Bombardier Transportation is also interested in 3D printing for train components, and this week invested into a Stratasys F900 3D printer. The intent is to 3D print end-use rail parts, tooling, and prototyping for DACH region countries. The F900 will be installed in Hennigsdorf, Germany, where Bombardier Transportation houses its largest manufacturing facility. Among the parts targeted for production are air ducts, housings, and cable holders, as both interior and exterior train parts are targeted. The F900 enables the company to 3D print with high-strength ULTEM 9085, which has proven well suited for such parts.
“The Stratasys F900 3D Printer allows us to widen our service offering in such a way that we are now able to 3D print large spare parts, customized rail parts and manufacturing tools – all in-house and on-demand,” comments André Bialoscek, Head of Vehicle Physical Integration Hennigsdorf, Bombardier. “Having previously used fiber glass and tin for train components, the ability to now utilize ULTEM 9085 resin meets our application criteria and takes us to a new level in terms of reducing the costs and lengthy lead times associated with those traditional materials.”
Protolabs and Sintavia have opened large new manufacturing facilities this week.
Brooklyn Park, Minnesota is now home to Protolabs’ dozenth global manufacturing plant (the company’s eight in the US). The new manufacturing facility dedicates its 215,000 square feet to CNC machining with almost 300 mills and lathes housed. Protolabs is celebrating its 20th anniversary this month, and what better way than with a new advanced manufacturing facility? The CNC focus of this new site fits in with the company’s dedicated facilities; for example, a large site near Raleigh, North Carolina is dedicated to 3D printing. Protolabs offers a strong portfolio of manufacturing technologies to meet its customers’ broad needs — they now say their 1,000+ machines worldwide are producing almost four million parts monthly in their now twelve facilities.

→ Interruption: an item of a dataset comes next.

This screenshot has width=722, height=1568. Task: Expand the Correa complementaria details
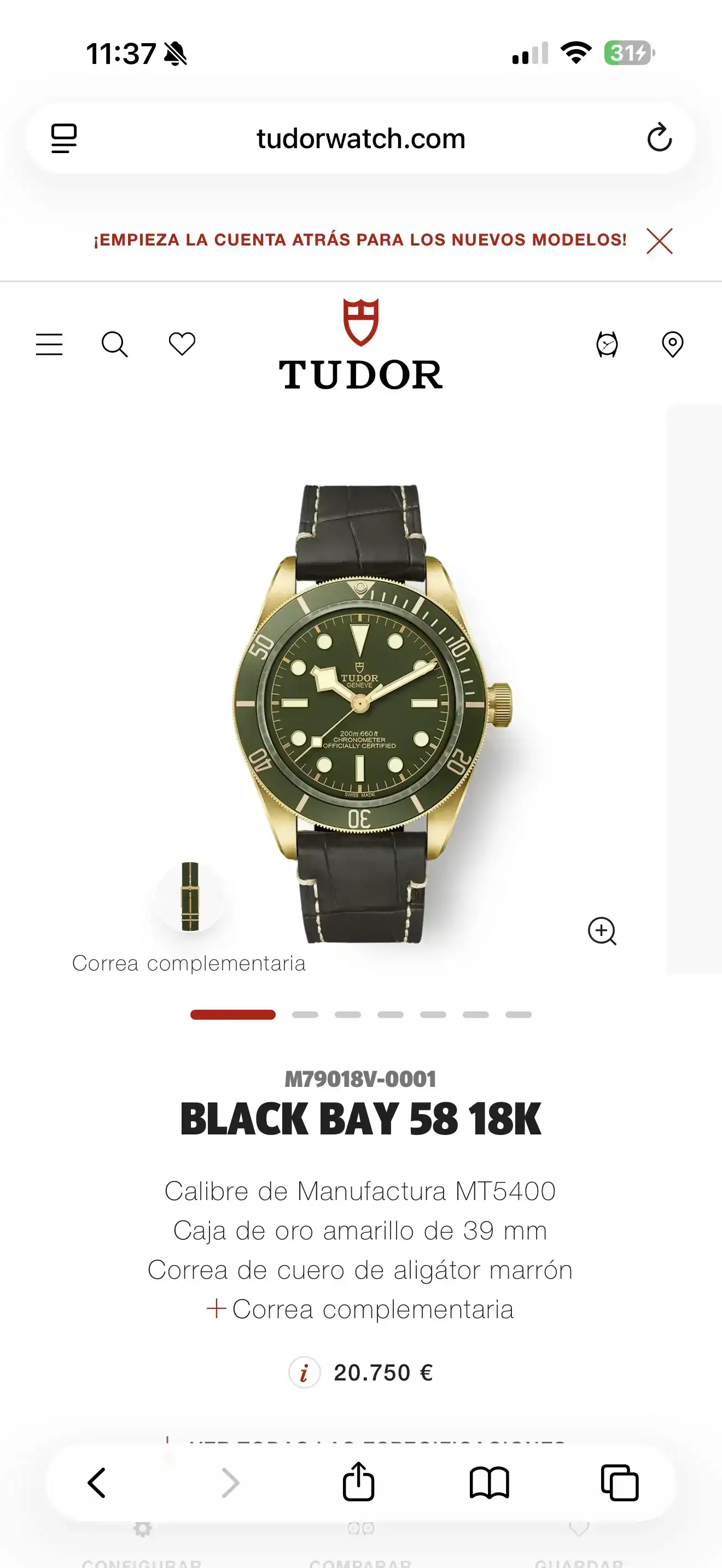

“Protolabs has exceeded my wildest dreams,” said Larry Lukis, Protolabs’ founder. “The company was born out of personal frustration that manufacturing parts took months, when it could take days or even minutes. There needed to be a way to make it easier and faster for product developers to get prototype parts and accelerate development cycles. Protolabs has achieved that goal and made advanced manufacturing technologies accessible for everyone, from makers to startups to Fortune 500 companies.”
Earlier this week, Sintavia opened its new 55,000-square-foot Hollywood, Florida advanced manufacturing facility and headquarters. The aerospace-focused company welcomed more than 150 customers and partners to the grand opening, keen to show off $25 million of advanced manufacturing equipment. Several metal additive manufacturing systems are housed there, alongside EDMs, post-processing machines, wet-booths, and several furnaces. Sintavia says production from the facility can go up to tens of thousands of parts and more than $100 million annual revenue from additive manufacturing.
“This new facility is the first of its kind in North America to offer large-scale AM production coupled with a robust aerospace quality management system,” said Brian Neff, Sintavia’s Chairman and Chief Executive Officer. “As we grow, it will serve as a template for future vertically-aligned advanced manufacturing facilities around the U.S. and the world.”
ExOne has announced a new CEO and CCO.
The new executive appointments come on the heels of disappointing financial results for Q1 2019.
S. Kent Rockwell will remain in place as ExOne’s Chairman of the Board of Directors, but yields the title of CEO to the newly-elected John F. Hartner. No explanation was given for the transition, but Hartner’s experience includes two years as EnvisionTEC’s COO among his three decades of experience in electronics, cleantech, automation, and digital printing industries. Hartner has been ExOne’s COO since November 2018.
“John is an outstanding leader and has proven to be a strong addition to our global leadership team. In his new role, he will lead the organization in the execution of our strategic initiatives that focus on profitable growth. These include expanding binder jetting applications, broadening our machine platform range and growing our recurring revenue base,” Rockwell said of the new CEO.
ExOne has also created a new position as Charles Grace joins the company as its first Chief Customer Officer. Grace claims more than 25 years of customer-facing experience, including tenures at Xerox and 3D Systems.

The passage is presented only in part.